[35] All the German versions appear to have been originally in the two-line stanza.

[36] The copies with this title in Simrock, No 6, p. 15, and in Scherer's Jungbrunnen, No 5 A, and his Deutsche V. L., 1851, p. 349, are compounded from various texts.

[37] Both D and E have attached to them this final stanza:

'Odilia, why are thy shoes so red?'
'It is three doves that I shot dead.'

This is a well-known commonplace in tragic ballads; and Grundtvig suggests that this stanza was the occasion of the story taking the turn which we find in ballads of the third class.

[38] One scarcely knows whether this bribe is an imperfect reminiscence of splendid promises which the knight makes, e.g., in the Danish ballads, or a shifting from the maid to the knight of the gold which the elsewhere opulent or well-to-do maid gets together while the knight is preparing to set forth; or simply one of those extravagances which so often make their appearance in later versions of ballads.

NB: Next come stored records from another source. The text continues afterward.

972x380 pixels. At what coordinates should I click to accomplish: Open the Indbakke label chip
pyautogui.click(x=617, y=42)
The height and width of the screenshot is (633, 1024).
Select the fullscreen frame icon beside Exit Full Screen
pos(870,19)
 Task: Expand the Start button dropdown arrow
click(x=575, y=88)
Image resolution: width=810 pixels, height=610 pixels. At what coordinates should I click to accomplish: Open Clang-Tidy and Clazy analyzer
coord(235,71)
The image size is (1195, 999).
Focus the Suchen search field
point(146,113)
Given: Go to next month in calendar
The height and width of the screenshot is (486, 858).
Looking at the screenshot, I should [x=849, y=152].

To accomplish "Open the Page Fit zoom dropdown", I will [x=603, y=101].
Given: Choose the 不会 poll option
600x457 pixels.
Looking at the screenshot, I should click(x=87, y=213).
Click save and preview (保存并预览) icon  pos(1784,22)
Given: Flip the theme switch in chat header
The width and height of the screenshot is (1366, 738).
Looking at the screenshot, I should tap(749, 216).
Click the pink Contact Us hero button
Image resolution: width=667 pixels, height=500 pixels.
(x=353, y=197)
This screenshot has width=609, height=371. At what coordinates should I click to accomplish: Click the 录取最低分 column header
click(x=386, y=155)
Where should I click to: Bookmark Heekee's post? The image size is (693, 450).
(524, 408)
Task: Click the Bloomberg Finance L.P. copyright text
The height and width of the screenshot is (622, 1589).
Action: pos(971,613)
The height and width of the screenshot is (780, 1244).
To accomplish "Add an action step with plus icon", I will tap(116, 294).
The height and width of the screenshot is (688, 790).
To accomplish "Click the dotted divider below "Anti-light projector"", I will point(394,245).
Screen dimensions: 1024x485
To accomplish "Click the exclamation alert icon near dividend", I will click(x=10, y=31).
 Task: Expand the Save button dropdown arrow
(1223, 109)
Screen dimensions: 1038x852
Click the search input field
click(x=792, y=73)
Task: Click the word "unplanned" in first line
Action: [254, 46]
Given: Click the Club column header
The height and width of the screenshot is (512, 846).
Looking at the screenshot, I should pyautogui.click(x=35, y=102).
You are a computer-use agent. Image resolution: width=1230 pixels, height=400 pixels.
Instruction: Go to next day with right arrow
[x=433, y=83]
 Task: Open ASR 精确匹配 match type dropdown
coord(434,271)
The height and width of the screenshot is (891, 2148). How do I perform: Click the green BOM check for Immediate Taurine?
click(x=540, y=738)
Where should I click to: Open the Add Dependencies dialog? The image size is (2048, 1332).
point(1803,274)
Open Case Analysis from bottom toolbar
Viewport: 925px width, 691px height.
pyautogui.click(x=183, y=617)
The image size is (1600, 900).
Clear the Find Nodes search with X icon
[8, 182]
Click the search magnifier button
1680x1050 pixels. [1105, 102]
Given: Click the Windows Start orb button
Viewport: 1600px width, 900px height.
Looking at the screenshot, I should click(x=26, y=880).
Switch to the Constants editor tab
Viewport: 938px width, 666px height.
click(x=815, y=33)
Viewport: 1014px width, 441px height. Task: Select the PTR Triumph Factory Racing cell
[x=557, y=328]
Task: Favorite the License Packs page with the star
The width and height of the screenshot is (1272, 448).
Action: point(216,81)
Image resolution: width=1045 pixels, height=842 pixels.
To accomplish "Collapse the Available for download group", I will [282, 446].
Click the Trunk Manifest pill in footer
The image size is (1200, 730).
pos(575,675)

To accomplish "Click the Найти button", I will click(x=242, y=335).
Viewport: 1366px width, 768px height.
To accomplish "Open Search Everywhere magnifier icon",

[39] The number eleven is remarkably constant in the German ballads, being found in G, H, J-L, N-W; it is also the number in Swedish B. Eight is the favorite number in the North, and occurs in Danish A-D, H-L, Swedish A, C, Norwegian G, H; again in German I. German M, X, Danish F, have ten; German A, B, Danish E, Norwegian I, have nine; German C, D, seven; Danish G has nineteen. French A, B have fourteen, fifteen, Italian ballads still higher numbers: A, B, C, thirty-six, D, fifty-two, E, thirty-three, F, three hundred and three.

[40] This stroke of realism fails only in M, N, R, of this second class.

[41] Apparently to a Ribold ballad, of which no other trace has been found in German. See further on in this volume.